#### Exercise
Update the material below, changing "Product" to "Catalog" at every occurrence and keeping everything else the same. Omit the pictures from your version.

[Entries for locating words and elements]
**********

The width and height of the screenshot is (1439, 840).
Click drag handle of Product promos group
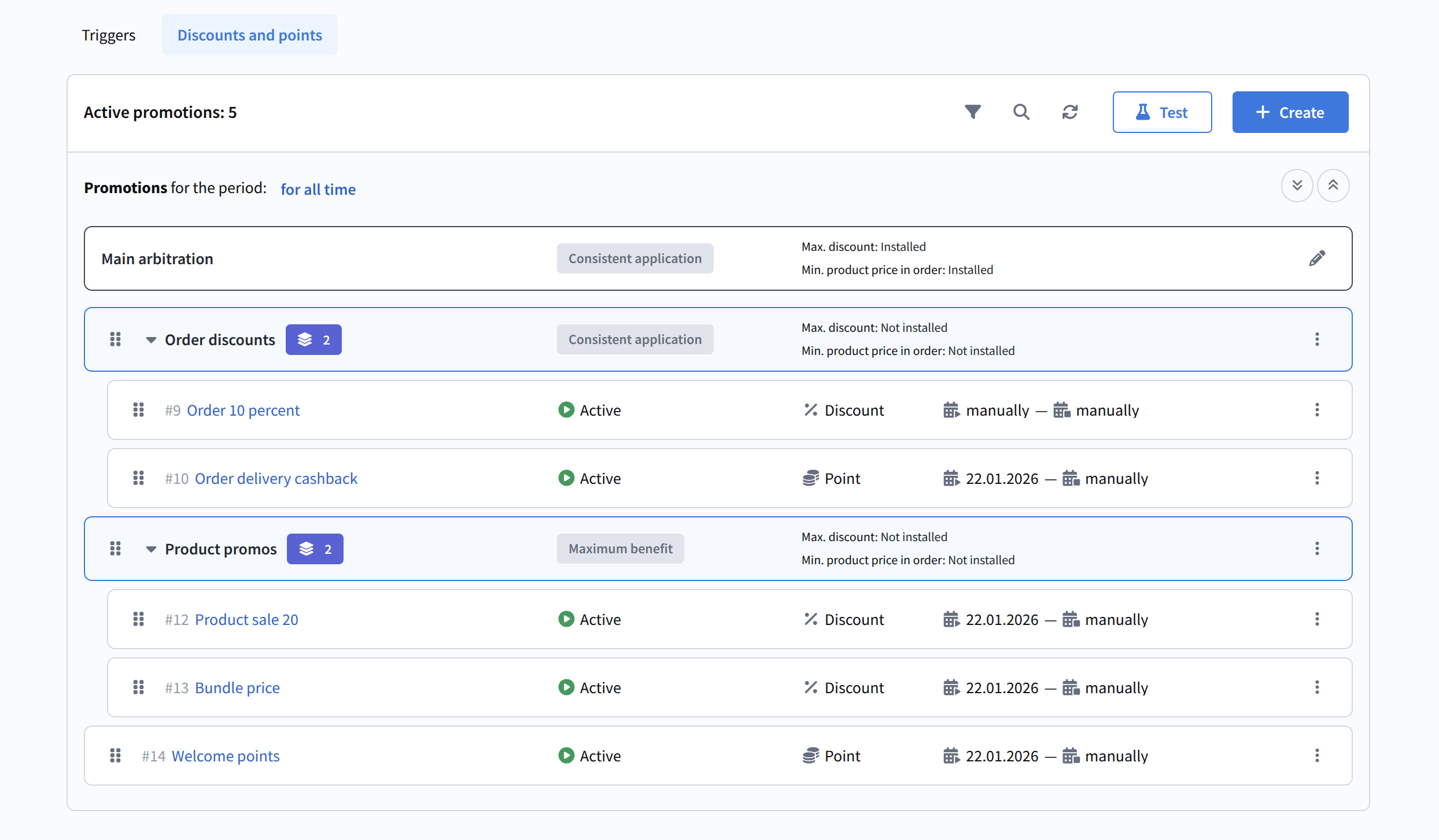(x=115, y=549)
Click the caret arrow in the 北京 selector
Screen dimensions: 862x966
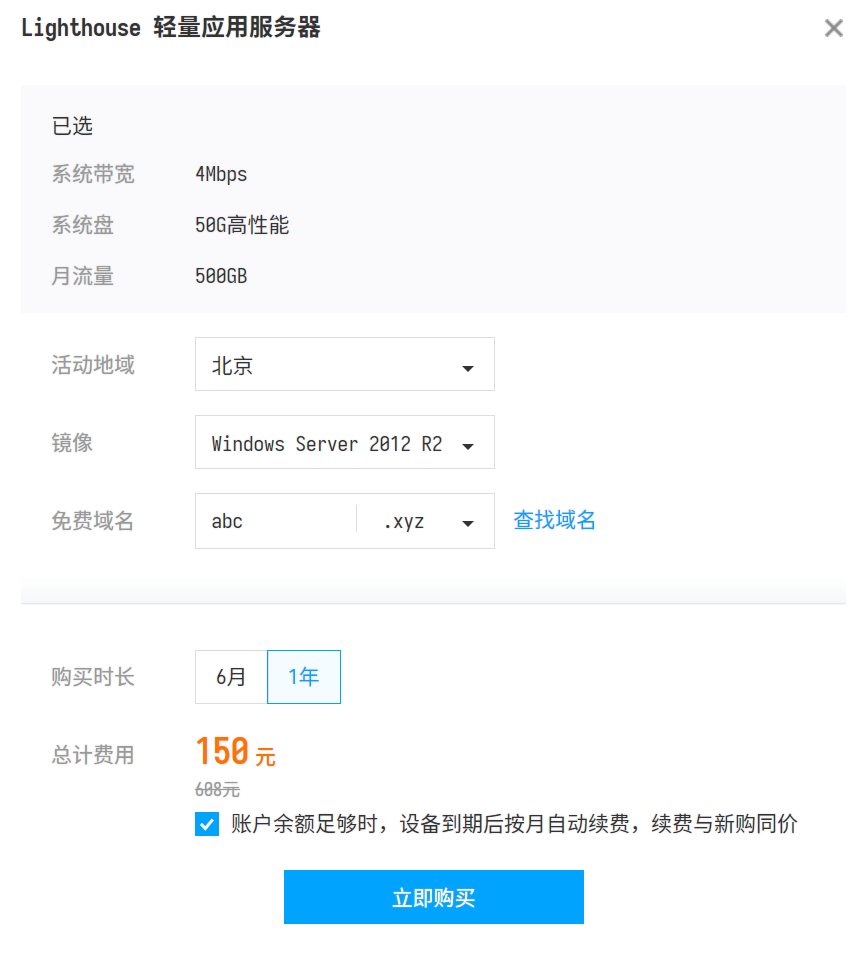[467, 368]
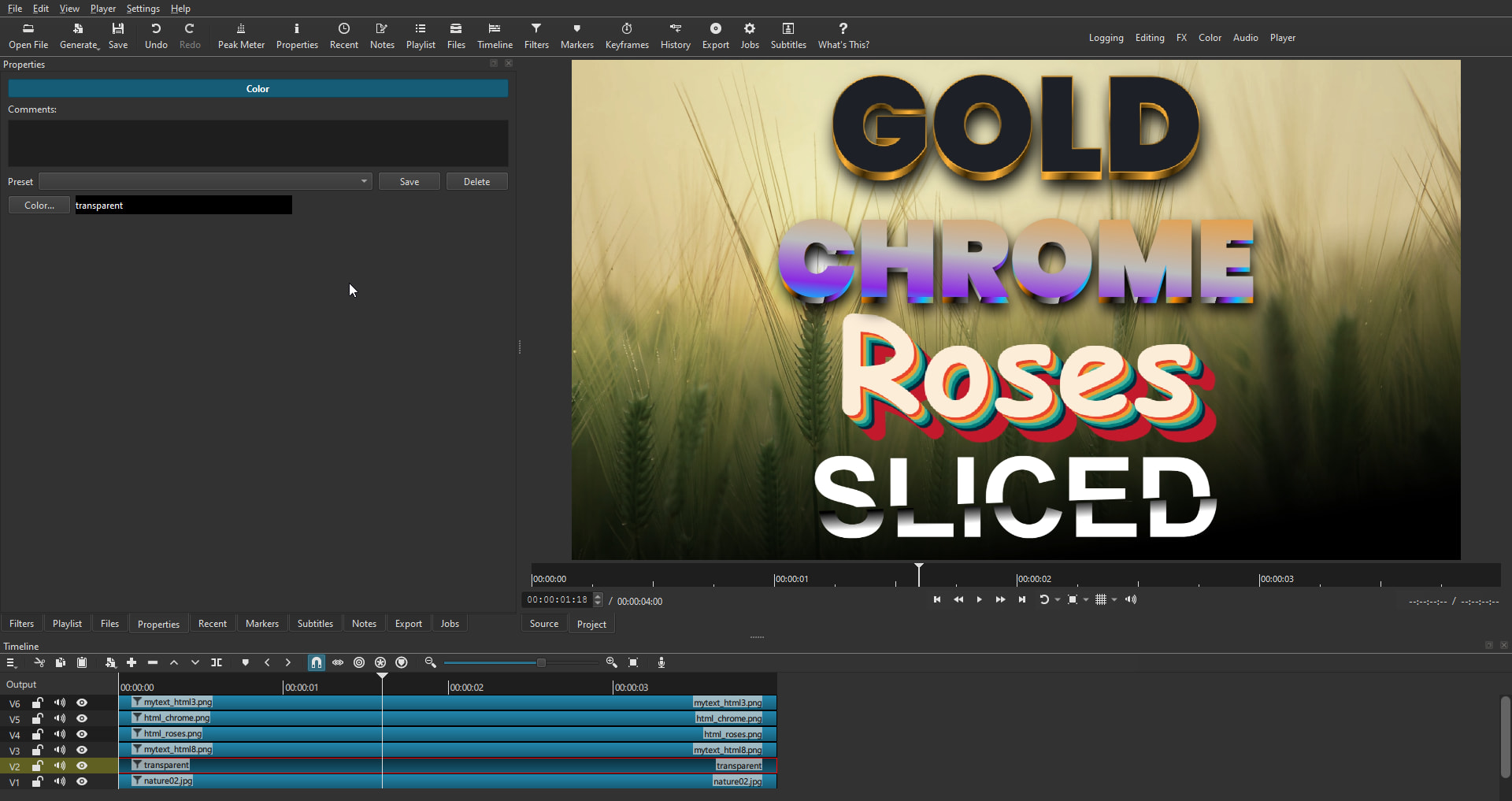Screen dimensions: 1512x801
Task: Click record audio microphone icon
Action: (x=662, y=663)
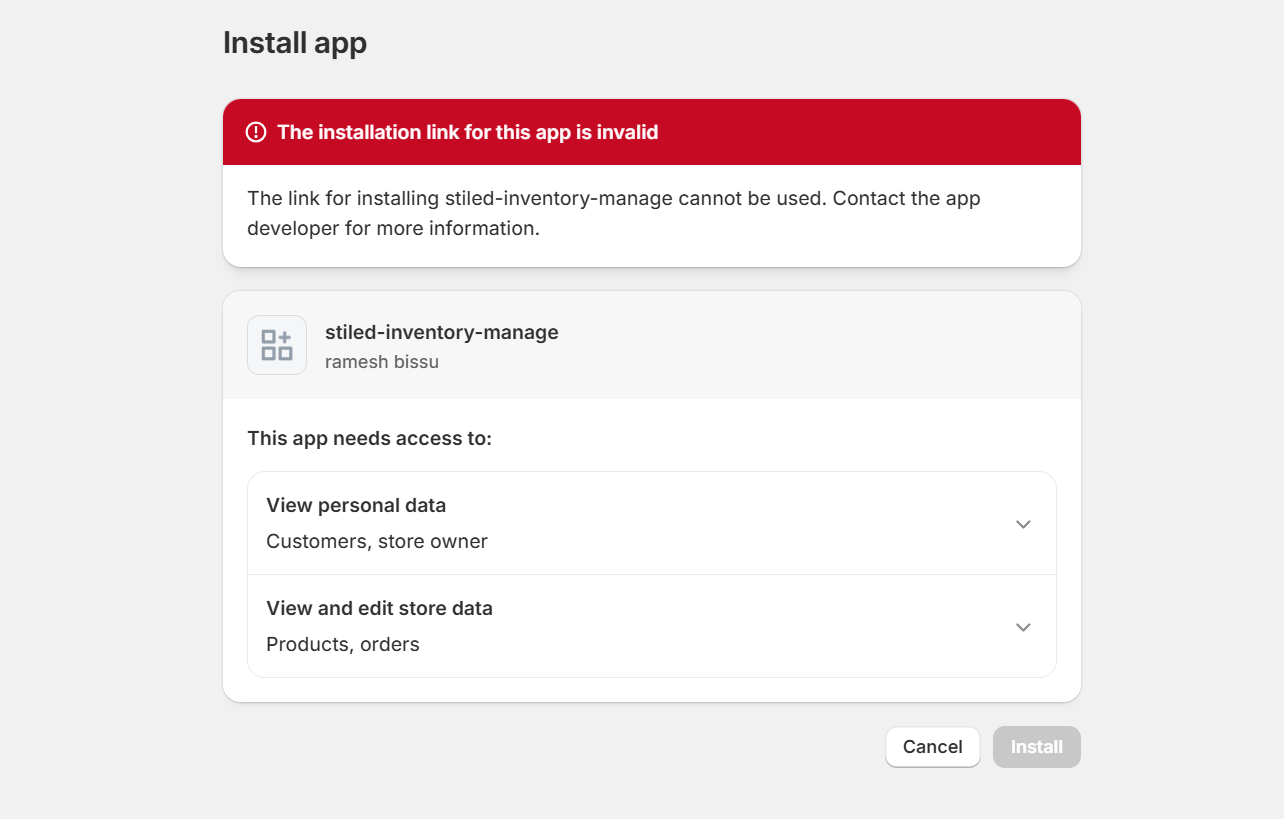Screen dimensions: 1284x819
Task: Click the greyed-out Install button
Action: click(1036, 747)
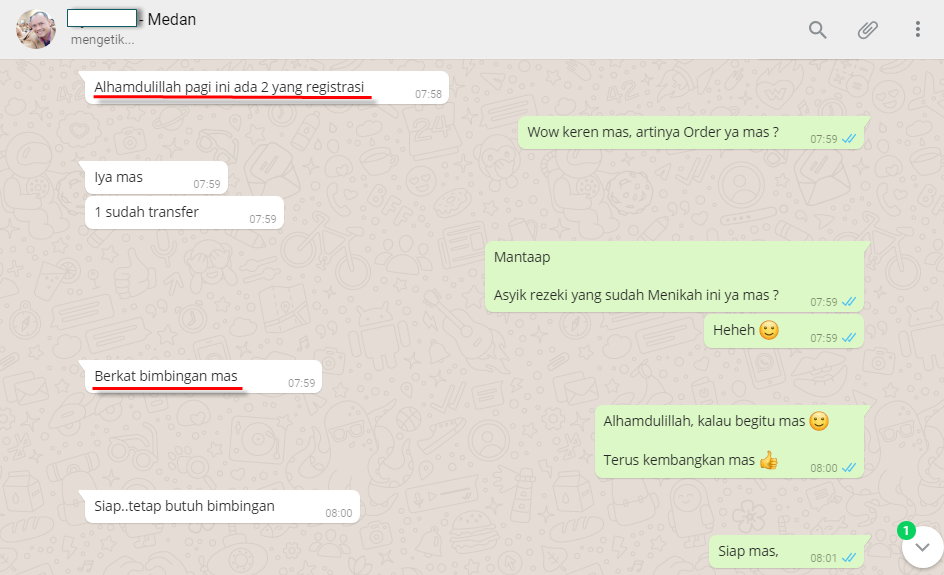Click the 'Mantaap' sent message bubble

click(x=674, y=277)
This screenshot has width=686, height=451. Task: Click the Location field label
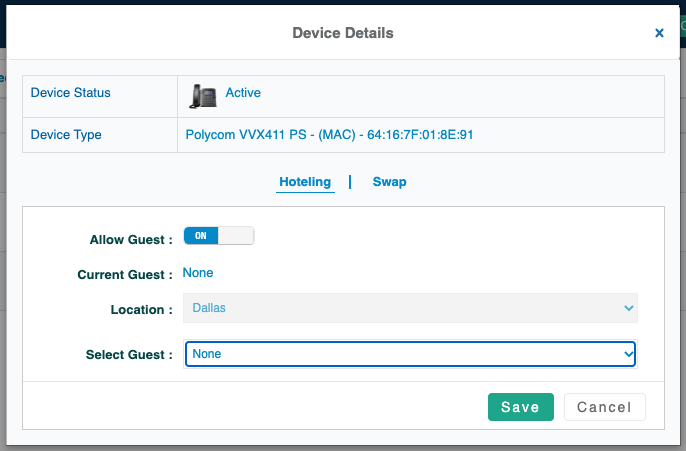click(142, 310)
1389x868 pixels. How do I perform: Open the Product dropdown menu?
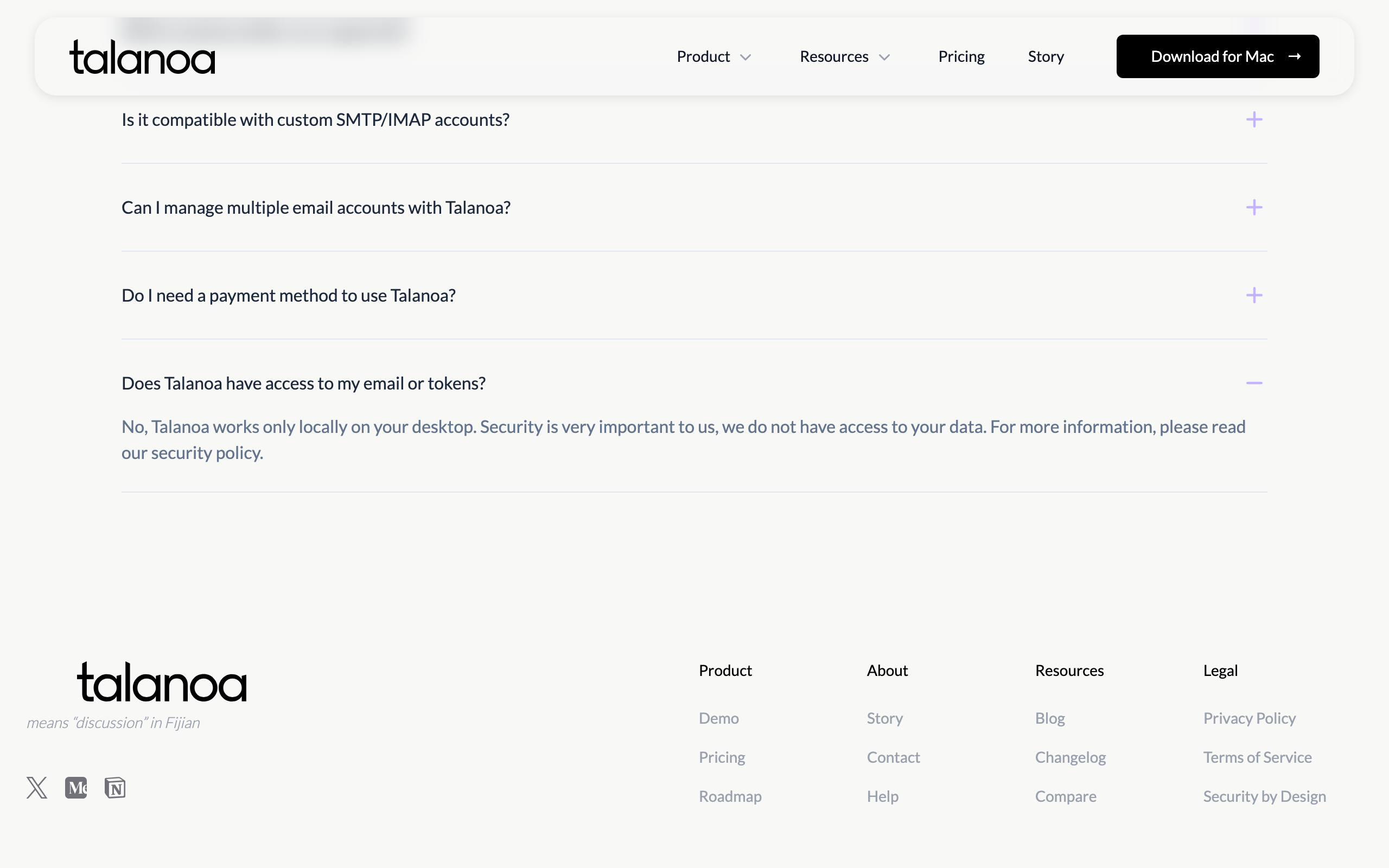tap(713, 57)
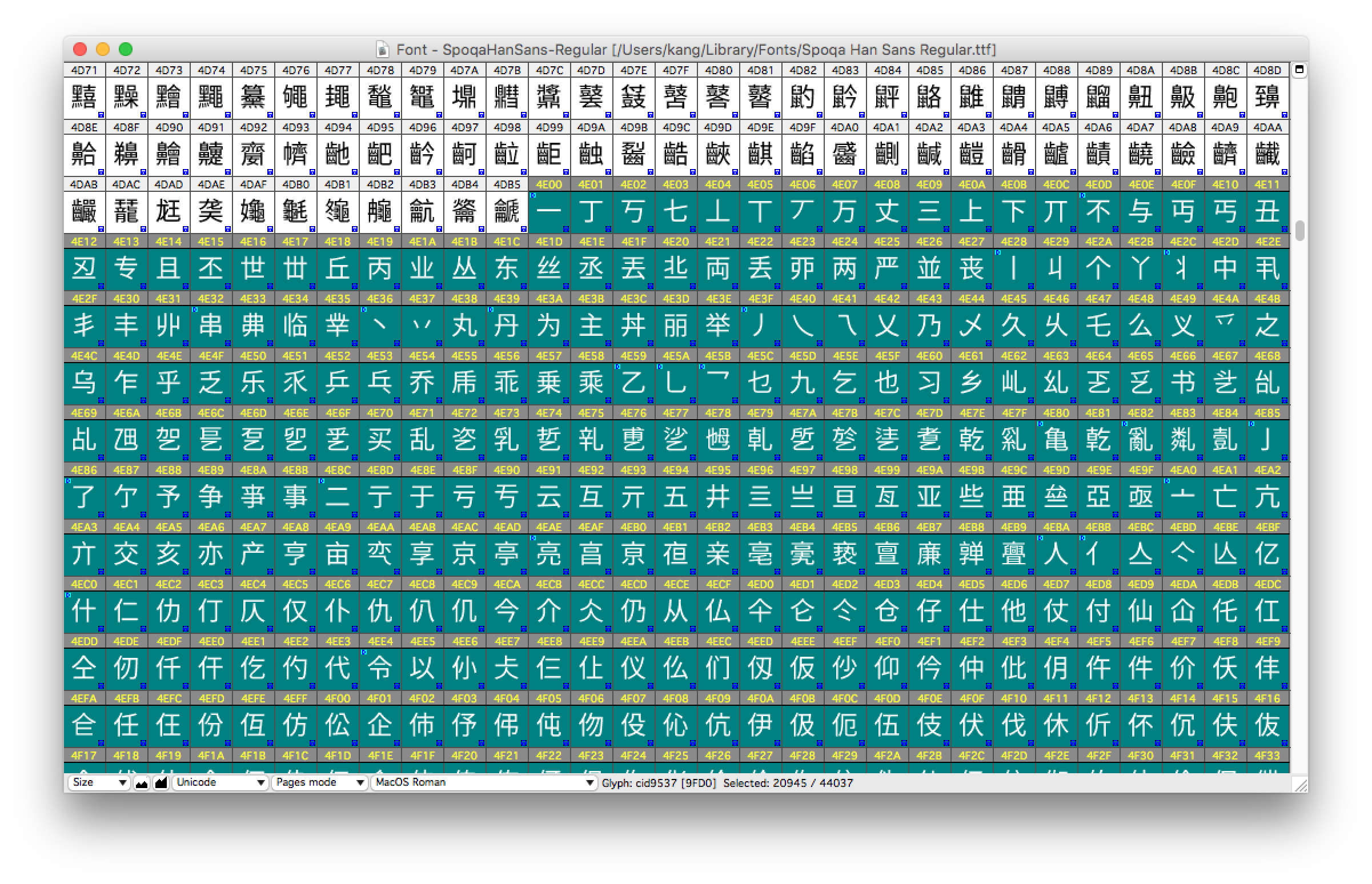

**********

#### Solved problem
The width and height of the screenshot is (1439, 840).
Click drag handle of Catalog promos group
(x=115, y=549)
Click the caret arrow in the 北京 selector
Screen dimensions: 862x966
[467, 368]
Screen dimensions: 1512x801
Task: Click record audio microphone icon
Action: (x=662, y=663)
Screen dimensions: 1284x819
Task: Click the greyed-out Install button
Action: click(1036, 747)
Click the 'Mantaap' sent message bubble

click(x=674, y=277)
This screenshot has width=686, height=451. Task: Click the Location field label
click(142, 310)
1389x868 pixels. How do I perform: Open the Catalog dropdown menu?
tap(713, 57)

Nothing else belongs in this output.